*Testo proposto*
SERIE C - Ora serve una riforma dei campionati: ecco come potrebbero essere le due categorie

20.05.2020 15:21 di Roberto Chito Twitter:    Vedi letture
© foto di Sarah Furnari/TuttoLegaPro.com
SERIE C - Ora serve una riforma dei campionati: ecco come potrebbero essere le due categorie

Sessanta squadre in Serie C sono impossibili da sostenere. Fra problemi economici, rinunce a metà campionato e altri problemi, dal 2014 ad oggi ne abbiamo viste davvero tante. Magari, lo tsunami del Coronavirus potrebbe agevolare anche una riforma che mai come questo momento sembra essere urgente. I club di Serie C sono decisi: nella prossima assemblea di Lega Pro sarà chiesto di dividere la terza serie in due tronconi.

Il primo terrà le regole del professionismo, in modo da poter prevedere solamente 22 club e non 60, il resto sarà composto da una sorta di Seconda Divisione con 40 squadre totali. Come individuare questo sistema? Innanzitutto, bisogna dire che prima bisognerà capire quante squadre potranno assicurare l’iscrizione. Sospendere la fidejussione per alcune stagioni potrebbe provocare un danno anche maggiore, correndo il rischio di vedere club che a metà stagione possano chiudere e salutare. Ovviamente, le società dovranno essere sostenute. Compito che spetta alla Lega Pro, capire come poter sostenere queste società. In ogni caso, una scissione della terza serie è fondamentale.

*Compiti da svolgere*
1. Rispondi a queste domande sull'articolo sulla riforma della Serie C, segnando le risposte con le stesse lettere:
(a) Quante squadre conta oggi la Serie C secondo l'articolo?
(b) Quanti club prevederebbe il primo troncone, quello che terrà le regole del professionismo?
(c) Di quante squadre totali sarebbe composta la sorta di Seconda Divisione?
2. Come potrebbe proseguire l'articolo sulla riforma della Serie C dopo "In ogni caso, una scissione della terza serie è fondamentale."? Scrivine il seguito.
I record riportati più avanti sono materiale a sé, distinto dall'articolo sulla riforma della Serie C.

*Informazioni fornite*
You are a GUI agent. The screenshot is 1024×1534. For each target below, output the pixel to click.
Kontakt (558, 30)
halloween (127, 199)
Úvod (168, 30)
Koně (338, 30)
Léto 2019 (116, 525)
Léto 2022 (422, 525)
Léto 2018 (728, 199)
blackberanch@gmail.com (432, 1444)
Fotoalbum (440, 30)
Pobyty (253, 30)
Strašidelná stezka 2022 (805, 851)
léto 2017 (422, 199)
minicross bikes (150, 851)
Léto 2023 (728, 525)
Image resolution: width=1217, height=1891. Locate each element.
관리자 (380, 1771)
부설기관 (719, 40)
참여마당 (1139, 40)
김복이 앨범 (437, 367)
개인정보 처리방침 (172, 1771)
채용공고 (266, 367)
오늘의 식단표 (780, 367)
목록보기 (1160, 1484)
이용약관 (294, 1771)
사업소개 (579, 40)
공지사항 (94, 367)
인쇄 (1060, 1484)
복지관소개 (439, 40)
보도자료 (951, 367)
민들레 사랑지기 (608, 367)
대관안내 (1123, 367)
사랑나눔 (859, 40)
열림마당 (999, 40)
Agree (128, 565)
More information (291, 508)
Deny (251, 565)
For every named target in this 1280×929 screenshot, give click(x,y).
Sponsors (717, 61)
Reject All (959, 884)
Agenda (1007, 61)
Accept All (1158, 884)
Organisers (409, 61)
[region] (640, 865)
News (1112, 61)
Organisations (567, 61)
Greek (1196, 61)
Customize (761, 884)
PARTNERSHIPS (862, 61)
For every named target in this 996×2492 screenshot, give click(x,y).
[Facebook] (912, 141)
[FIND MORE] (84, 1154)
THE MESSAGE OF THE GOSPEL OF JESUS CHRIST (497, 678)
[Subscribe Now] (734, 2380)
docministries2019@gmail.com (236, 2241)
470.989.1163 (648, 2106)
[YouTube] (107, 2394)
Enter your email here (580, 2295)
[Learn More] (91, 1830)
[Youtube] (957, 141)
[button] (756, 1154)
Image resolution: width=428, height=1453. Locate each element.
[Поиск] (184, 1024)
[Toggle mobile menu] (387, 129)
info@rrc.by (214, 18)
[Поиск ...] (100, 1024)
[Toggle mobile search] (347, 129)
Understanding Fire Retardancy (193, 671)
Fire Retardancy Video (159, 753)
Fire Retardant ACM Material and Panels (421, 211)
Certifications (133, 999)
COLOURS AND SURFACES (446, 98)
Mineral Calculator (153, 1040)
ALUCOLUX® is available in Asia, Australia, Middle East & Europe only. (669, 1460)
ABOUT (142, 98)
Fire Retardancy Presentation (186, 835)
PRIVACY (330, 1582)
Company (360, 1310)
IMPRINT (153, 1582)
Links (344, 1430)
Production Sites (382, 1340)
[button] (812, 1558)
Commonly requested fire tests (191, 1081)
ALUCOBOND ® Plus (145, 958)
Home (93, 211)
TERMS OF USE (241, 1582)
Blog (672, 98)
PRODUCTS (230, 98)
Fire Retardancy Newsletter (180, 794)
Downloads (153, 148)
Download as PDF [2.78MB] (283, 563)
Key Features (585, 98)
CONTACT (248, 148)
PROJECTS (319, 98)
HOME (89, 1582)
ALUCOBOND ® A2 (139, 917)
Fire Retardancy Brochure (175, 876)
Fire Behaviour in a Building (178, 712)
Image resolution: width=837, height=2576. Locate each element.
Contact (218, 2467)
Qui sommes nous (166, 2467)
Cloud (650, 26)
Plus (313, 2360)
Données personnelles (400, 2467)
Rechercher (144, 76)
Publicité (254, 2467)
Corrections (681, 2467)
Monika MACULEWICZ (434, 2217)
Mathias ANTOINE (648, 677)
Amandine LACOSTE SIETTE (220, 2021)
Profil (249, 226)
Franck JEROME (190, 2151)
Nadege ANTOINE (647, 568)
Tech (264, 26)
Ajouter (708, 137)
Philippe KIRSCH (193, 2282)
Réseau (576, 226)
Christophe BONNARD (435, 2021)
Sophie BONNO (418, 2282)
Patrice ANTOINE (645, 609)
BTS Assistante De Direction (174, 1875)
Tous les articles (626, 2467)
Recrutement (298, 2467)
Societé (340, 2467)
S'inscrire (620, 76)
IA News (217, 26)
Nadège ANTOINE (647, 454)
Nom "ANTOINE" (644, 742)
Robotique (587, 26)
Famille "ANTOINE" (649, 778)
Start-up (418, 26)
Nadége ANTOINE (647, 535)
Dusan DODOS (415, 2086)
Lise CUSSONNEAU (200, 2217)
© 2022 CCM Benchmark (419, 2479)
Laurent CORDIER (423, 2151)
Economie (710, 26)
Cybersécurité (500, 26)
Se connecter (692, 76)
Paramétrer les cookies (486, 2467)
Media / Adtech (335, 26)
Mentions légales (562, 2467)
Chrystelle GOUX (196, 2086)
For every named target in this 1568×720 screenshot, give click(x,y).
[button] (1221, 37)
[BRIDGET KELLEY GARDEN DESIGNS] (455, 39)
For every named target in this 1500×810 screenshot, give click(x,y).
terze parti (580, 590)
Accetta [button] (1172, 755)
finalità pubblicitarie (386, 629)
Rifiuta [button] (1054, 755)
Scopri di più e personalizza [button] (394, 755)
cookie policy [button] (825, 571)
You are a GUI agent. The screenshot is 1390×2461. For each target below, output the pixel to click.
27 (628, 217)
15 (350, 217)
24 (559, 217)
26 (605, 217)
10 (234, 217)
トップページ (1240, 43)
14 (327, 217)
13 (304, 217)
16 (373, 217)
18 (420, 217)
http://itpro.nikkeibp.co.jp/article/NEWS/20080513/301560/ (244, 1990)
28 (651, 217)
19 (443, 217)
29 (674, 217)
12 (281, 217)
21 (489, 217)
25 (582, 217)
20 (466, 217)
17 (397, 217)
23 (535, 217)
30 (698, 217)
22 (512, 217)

*Risposte ai compiti*
1.
(a) Sessanta.
(b) 22.
(c) 40.

2.
Ventidue club in Prima Divisione con quattro promozioni e quattro retrocessioni. Magari, per individuare le squadre da promuovere in Serie B si potrebbe pensare ad un meccanismo di due dirette e due ai play off, per aumentare la competizione. In Seconda Categoria, invece, troveremmo due Gironi da venti squadre. Anche qui, quattro promozioni totali: due per Girone, una diretta e l’altra ai play off. E sei retrocessioni. Sarà fondamentale anche una riforma in Serie D. Nove Gironi sono davvero troppi. Sei, potrebbero bastare. Il ritorno della Seconda Divisione potrebbe rappresentare l’anno di passaggio per quei club che pensano in grande.

Mentre potrebbe essere una vetrina importante per chi vuole puntare sui giovani e i minutaggi, con il semi-professionismo e un sistema meno rigido del primo. In Prima Divisione, invece, con le quattro retrocesse dalla Serie B e le quattro promosse dal secondo torneo di terza serie, se ne potrebbero vedere delle belle. Ora, la parola spetta solamente alla Lega Pro, pronta ad ascoltare i propri club per dar vita ad una riforma che a questo punto non può più aspettare.